成長
更新遅れてごめんなさい。
「……ずるいわ」
私に引きずられてか、こちらの集落に来てからかなり流暢につっかかりなく喋るようになってきたピチェルがじっとりと私を下からにらむ。その表情はうらめしや、と言いたくなるほどとかく私を目の敵にしているようなものだ。彼女がかくも私を睨み付けているのは、ほぼ同じ年の私がどうしてピチェルより格段に成長が早いのか、ということである。
ぶちぶちと愚痴る彼女を尻目に、つるされている大きな死体をナイフで掻っ捌いていく。解体場でお手伝いを二人でしながら話していたのだが、不意に立ち上がった瞬間にピチェルが目ざとく私が身長を抜かしたことに気づいたのだ。

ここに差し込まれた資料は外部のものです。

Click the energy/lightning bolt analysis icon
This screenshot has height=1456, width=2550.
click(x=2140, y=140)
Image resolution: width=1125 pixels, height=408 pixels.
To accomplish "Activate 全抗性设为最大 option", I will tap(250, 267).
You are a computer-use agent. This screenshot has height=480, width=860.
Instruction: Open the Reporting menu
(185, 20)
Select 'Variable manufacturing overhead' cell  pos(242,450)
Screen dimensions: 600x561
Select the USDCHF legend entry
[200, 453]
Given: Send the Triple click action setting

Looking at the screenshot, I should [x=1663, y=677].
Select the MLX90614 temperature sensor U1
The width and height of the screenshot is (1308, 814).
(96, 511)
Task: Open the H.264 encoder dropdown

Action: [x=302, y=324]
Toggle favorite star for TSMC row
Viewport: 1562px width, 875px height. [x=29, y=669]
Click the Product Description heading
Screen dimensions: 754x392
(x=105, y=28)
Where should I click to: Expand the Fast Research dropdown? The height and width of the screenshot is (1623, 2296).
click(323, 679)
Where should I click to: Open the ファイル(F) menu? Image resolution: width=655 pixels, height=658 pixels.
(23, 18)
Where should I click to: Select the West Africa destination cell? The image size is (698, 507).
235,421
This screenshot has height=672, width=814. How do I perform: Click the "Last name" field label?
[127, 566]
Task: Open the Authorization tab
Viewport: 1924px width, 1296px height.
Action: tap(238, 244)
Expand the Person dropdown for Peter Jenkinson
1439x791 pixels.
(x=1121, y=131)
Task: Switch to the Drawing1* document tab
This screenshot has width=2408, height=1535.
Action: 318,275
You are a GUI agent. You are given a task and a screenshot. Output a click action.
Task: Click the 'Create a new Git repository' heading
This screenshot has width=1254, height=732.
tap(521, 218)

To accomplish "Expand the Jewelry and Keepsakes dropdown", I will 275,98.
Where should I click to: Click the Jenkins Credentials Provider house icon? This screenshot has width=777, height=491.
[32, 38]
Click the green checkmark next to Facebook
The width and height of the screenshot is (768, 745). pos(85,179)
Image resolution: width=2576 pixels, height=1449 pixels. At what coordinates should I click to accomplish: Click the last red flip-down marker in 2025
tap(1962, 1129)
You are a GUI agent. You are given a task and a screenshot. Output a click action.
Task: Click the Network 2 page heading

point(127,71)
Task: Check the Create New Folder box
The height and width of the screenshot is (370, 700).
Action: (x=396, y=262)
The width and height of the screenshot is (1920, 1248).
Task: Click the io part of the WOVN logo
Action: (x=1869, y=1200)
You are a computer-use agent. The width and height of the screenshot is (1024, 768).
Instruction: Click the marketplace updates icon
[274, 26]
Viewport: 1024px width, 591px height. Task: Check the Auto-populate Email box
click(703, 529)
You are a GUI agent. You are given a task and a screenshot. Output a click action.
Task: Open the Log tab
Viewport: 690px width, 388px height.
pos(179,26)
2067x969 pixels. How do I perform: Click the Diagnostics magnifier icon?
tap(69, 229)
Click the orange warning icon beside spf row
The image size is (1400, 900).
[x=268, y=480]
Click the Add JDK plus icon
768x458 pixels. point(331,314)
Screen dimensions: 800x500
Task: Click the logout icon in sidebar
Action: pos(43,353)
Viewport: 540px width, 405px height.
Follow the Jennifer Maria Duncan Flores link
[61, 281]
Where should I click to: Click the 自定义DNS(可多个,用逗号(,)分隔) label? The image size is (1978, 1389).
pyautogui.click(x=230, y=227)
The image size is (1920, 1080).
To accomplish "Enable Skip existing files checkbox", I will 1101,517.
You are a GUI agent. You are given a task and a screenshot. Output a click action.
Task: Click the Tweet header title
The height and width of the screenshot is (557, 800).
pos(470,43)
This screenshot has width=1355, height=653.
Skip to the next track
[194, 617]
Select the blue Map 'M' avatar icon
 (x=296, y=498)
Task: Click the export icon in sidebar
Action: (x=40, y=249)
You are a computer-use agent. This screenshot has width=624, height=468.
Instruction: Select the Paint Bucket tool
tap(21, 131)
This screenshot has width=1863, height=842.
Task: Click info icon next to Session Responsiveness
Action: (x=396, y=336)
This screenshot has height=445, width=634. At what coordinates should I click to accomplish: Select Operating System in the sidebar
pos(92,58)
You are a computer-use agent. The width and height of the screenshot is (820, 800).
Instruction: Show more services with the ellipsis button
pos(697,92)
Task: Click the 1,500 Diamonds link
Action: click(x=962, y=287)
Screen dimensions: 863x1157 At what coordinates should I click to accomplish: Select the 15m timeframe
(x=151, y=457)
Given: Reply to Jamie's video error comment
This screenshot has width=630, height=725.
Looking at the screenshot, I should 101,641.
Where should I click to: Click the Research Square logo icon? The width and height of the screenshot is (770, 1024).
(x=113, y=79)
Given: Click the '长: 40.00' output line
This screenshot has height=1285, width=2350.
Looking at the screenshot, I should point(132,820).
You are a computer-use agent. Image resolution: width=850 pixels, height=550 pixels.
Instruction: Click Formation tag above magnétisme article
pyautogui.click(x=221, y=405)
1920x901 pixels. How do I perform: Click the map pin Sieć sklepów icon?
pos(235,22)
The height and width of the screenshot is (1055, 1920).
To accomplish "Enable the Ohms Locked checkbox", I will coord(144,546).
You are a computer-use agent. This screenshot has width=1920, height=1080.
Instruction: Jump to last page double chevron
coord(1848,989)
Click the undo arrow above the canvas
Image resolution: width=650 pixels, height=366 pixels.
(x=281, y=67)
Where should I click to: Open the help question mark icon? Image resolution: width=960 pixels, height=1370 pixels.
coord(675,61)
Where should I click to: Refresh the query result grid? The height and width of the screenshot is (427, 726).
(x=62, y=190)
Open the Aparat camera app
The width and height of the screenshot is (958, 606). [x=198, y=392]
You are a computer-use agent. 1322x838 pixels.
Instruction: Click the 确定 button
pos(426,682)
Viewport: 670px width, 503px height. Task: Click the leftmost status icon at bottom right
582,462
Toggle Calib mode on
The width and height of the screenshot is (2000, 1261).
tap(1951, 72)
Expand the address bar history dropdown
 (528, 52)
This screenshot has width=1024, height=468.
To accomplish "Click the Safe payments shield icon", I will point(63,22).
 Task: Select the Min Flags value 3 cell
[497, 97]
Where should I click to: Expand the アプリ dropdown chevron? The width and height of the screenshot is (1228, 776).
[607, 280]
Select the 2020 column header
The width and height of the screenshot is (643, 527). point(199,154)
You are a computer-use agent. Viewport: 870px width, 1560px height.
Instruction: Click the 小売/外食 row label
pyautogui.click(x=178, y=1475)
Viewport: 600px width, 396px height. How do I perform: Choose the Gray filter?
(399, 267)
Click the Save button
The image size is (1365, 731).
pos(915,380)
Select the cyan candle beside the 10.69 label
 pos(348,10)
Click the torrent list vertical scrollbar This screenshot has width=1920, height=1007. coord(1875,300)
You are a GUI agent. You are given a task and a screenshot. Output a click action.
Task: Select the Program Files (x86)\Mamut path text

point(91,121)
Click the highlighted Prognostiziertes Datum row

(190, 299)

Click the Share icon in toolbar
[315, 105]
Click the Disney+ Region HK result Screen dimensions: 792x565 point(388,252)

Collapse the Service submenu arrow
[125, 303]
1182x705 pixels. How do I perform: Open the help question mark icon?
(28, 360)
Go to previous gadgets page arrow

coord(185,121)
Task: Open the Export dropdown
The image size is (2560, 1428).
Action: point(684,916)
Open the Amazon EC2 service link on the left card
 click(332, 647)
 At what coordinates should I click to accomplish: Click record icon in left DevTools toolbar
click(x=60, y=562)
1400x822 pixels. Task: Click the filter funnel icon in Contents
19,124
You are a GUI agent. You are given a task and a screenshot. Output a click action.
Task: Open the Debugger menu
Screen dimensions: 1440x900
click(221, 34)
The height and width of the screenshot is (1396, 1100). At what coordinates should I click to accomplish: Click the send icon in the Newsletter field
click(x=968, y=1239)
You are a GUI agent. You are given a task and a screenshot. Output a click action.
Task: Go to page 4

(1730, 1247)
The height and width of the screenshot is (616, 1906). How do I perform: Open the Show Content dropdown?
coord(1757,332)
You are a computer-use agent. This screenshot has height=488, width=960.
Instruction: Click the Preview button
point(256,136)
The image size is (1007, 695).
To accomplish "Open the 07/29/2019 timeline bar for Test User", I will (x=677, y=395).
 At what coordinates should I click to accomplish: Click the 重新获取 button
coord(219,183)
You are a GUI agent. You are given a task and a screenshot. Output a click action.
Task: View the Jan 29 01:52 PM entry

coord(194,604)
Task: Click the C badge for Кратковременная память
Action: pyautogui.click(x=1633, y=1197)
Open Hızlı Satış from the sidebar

「ずるいわ、って言われたって、伸びたものは仕方がないじゃないでしょうか」
「ほら、またその喋り方。直ってない」
どうにも丁寧語を使う癖というか、気分なのだが、ピチェルに対してはあまり強く出られない。実際何のかんのと言っても、あまり彼女を怒らせたくはないし、悲しませたくもない。エヘルナとティオのときもそうだが、周りに対してええかっこしいな私は特にそう思っている。
「あの、人によっていつ伸びるかは違うんじゃないでしょうか。ほら、私の父と母だって、そう身長が高いわけでもないですし」
「それでもずるいわ」
そう言って頬を膨らませているものの、ピチェルは一年くらいしてこの集落になじみつつあった。エヘルナの母はエヘルナが狩りと商談でしばらく不在にしている間にピチェルをお菓子で餌付けしたりして、仲良くなってもいた。スニェーの人以外にはお菓子を貰ったらいけないと注意しようと思ったが、そもそもここに人が来る機会がめったにないのだ。
「聞けば私の方がちょっと年上だったのよ。なのにハイルったら」
ぶちぶちと文句を言いながらも、大きな飾り羽のついた鳥(四速歩行だが)から羽毛をむしる手を動かすことは止めていない。私はふふっと微笑んで、彼女の作業を横に座り込んで手伝うことにした。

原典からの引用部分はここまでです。